Award-winning virtual reality studio and content distributor Wevr has joined forces with Tippett Studio to create the first ever stop-motion animation VR experience, Mad God, released today for Wevr Transport on Samsung Gear VR. The project premiered at the Kaleidoscope World Tour earlier this year.
Mad God immerses its hapless viewers in a fully realized dystopia — a subterranean netherworld populated by grotesque creatures, conjured by Academy Award winning VFX legend Phil Tippett (creator of the holochess scene in Star Wars: A New Hope and the dinosaurs of Jurassic Park, among other standout film moments).
The VR experience is born out of Tippett’s original stop-motion animated short of the same name. Mike Breymann of Kaleidoscope VR first approached Tippett about adapting Mad God, receiving an enthusiastic response.
“What really excited me about the whole VR experience was how different it is than cinema,” Tippett says on the Wevr production blog. “I see VR as something completely different in the way that literature and cinema have, over the years, really honed narrative storytelling to an art specific to the form. And the minute you alter the format and approach, it changes everything.”

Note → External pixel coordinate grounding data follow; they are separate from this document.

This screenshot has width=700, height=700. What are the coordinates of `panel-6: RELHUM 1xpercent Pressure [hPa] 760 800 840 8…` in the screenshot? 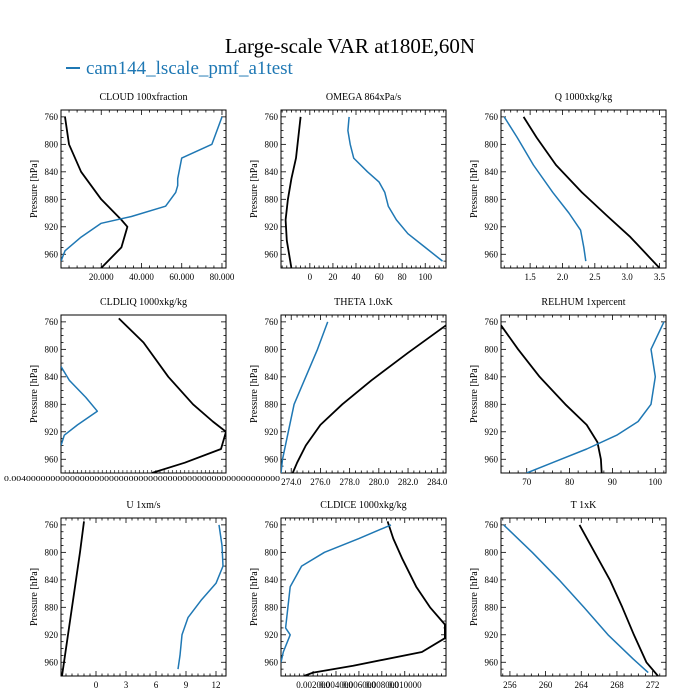 It's located at (568, 392).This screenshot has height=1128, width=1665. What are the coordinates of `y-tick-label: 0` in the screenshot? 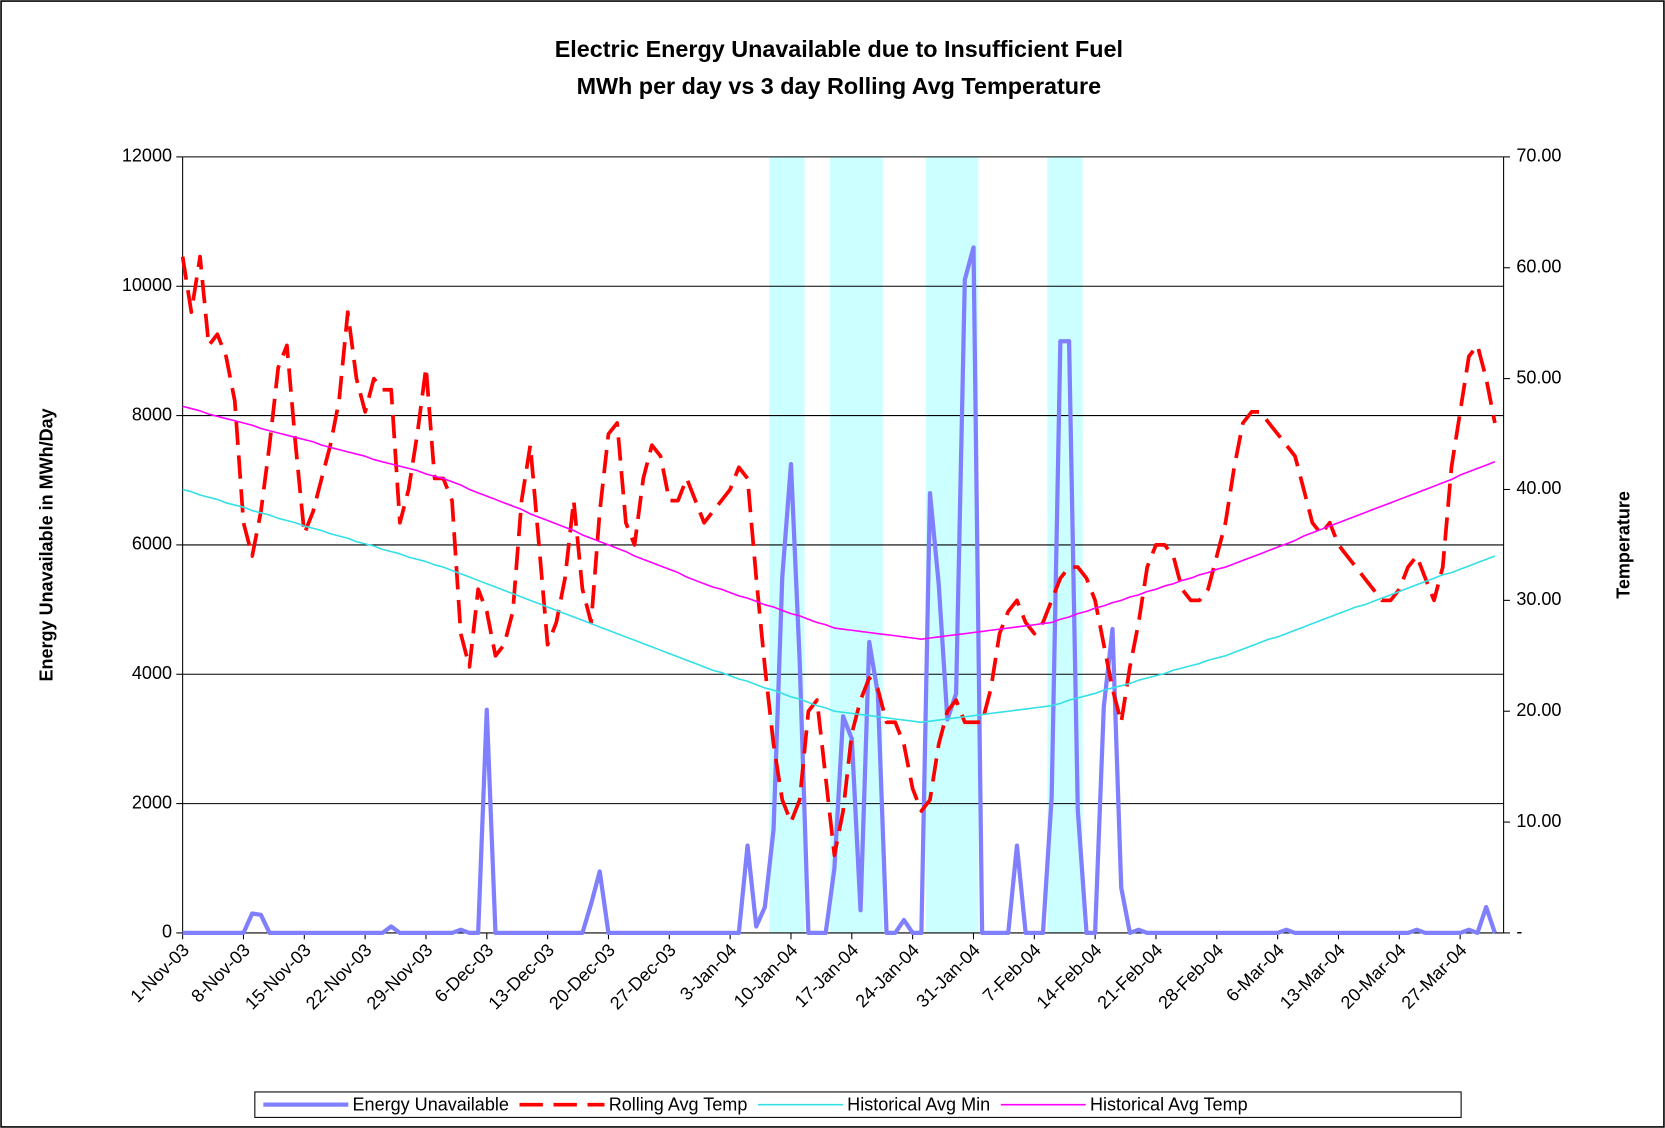 It's located at (167, 932).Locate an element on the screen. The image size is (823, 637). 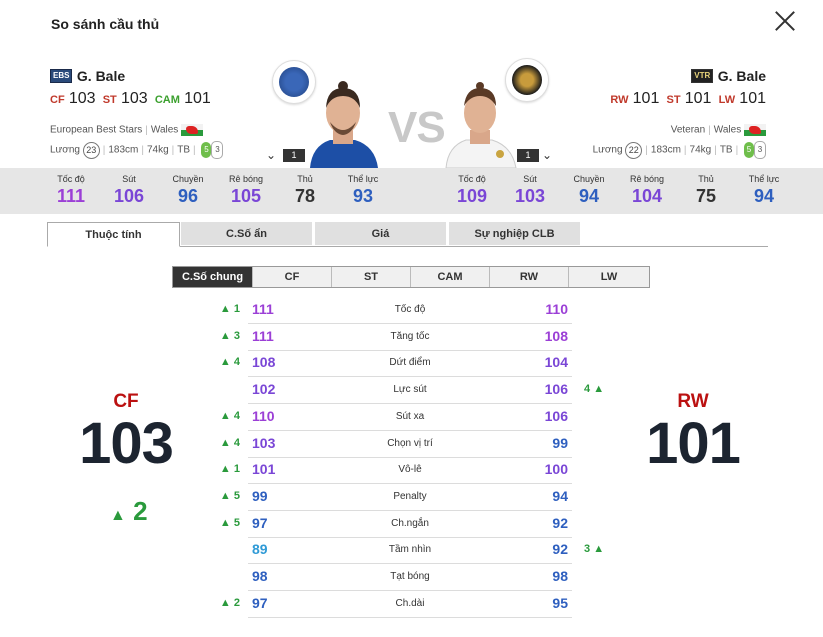
right-nation: Wales is located at coordinates (728, 130).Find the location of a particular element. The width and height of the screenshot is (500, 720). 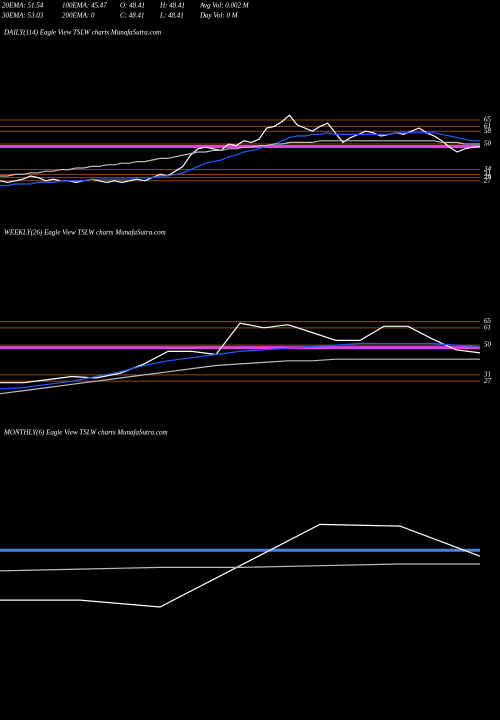

header-stat: 20EMA: 51.54 is located at coordinates (23, 6).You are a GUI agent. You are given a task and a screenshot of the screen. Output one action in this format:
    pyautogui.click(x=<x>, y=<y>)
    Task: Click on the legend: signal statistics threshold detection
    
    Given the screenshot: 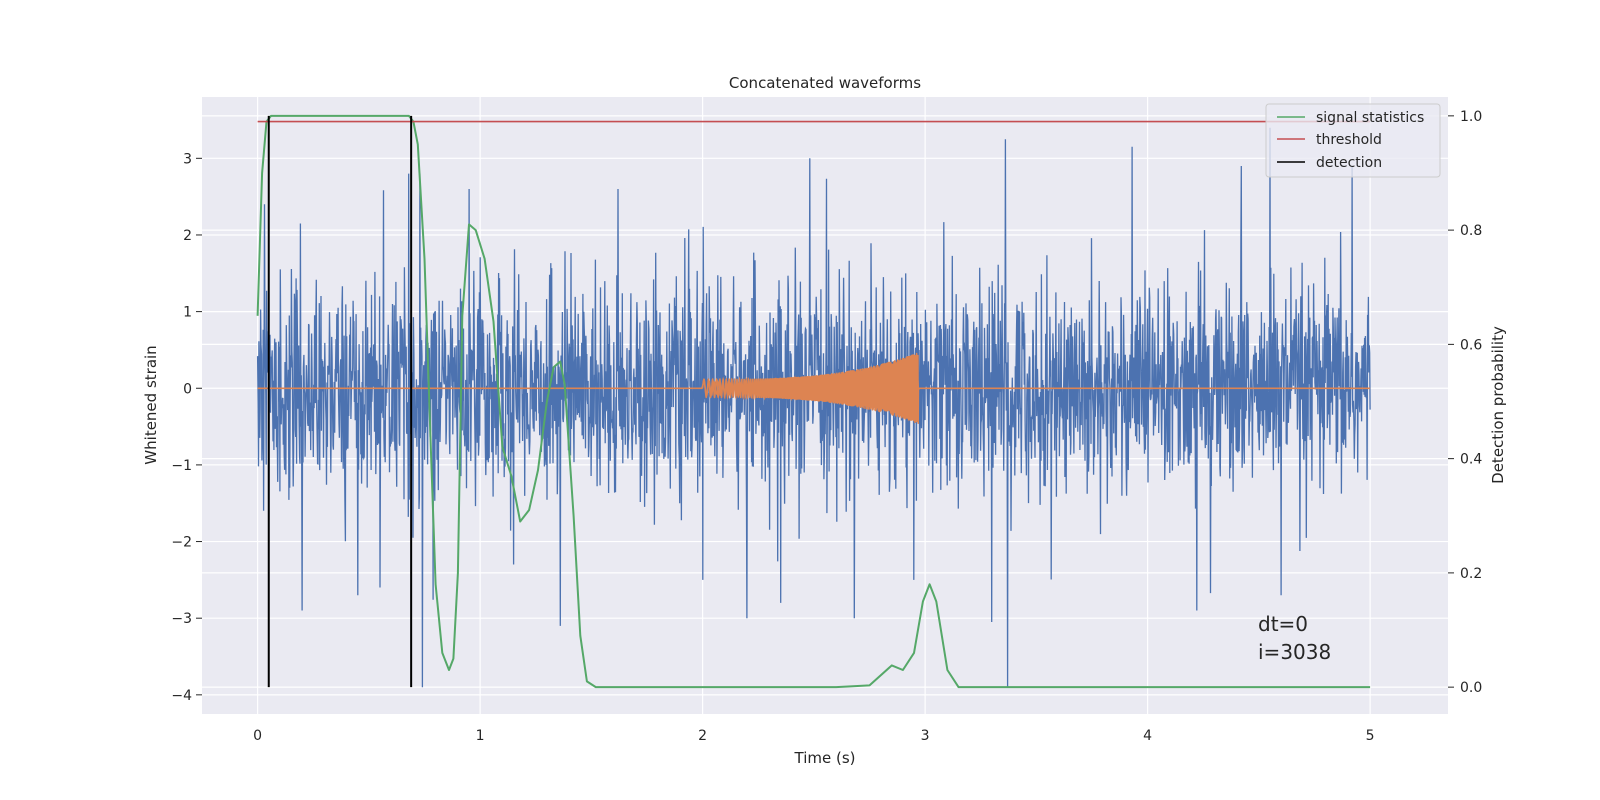 What is the action you would take?
    pyautogui.click(x=1353, y=140)
    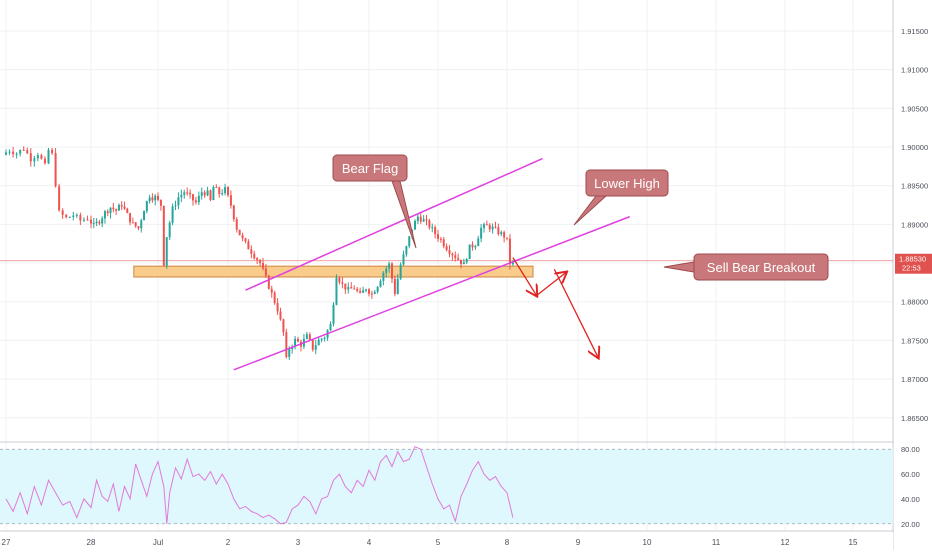 The width and height of the screenshot is (932, 555). I want to click on channel-upper-line, so click(394, 224). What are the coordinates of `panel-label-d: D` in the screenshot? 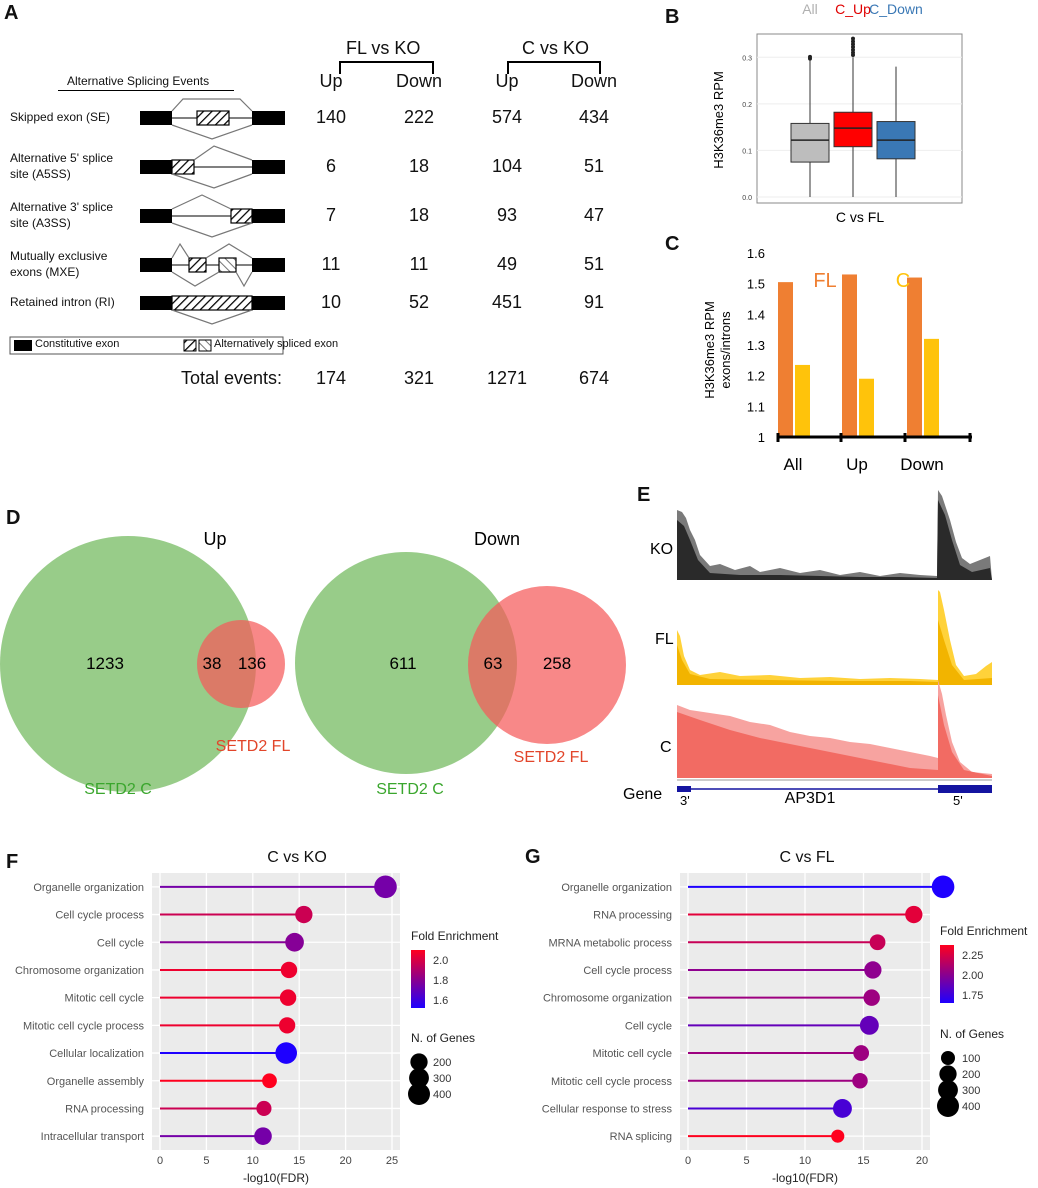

To shoot the story, Tippett and his team repurposed the sets and miniatures from the film shoot and constructed a 360-degree set. “We replaced the sky and the ground digitally,” Tippett explains. “And then we had 20-something of these characters we call ‘the shit men.’ They’re small six-inch stop-motion characters that are made out of foam rubber with articulated skeletons and they are covered — I took cat hair from my vacuum cleaner at home and put that on their surface so every time an animator touched them it would disturb the cat hair. So the contour of the characters crawling all the time creates the kind of otherworldly distance.”
Combining this very gritty, hands-on animation aesthetic with specialized binaural audio that draws viewers around the Mad God world with sound has created a surreal and unique VR experience. Phil Tippett is, as ever, on the cutting edge of what can be achieved with elbow grease and artistic vision when it meets the technological frontier.
“I have a bunch of ideas I would like to try out,” Tippett adds. “To me it’s really exciting in the context of the whole VR medium being like the wild West, and this is the most exciting time when nobody knows jack-shit about anything.”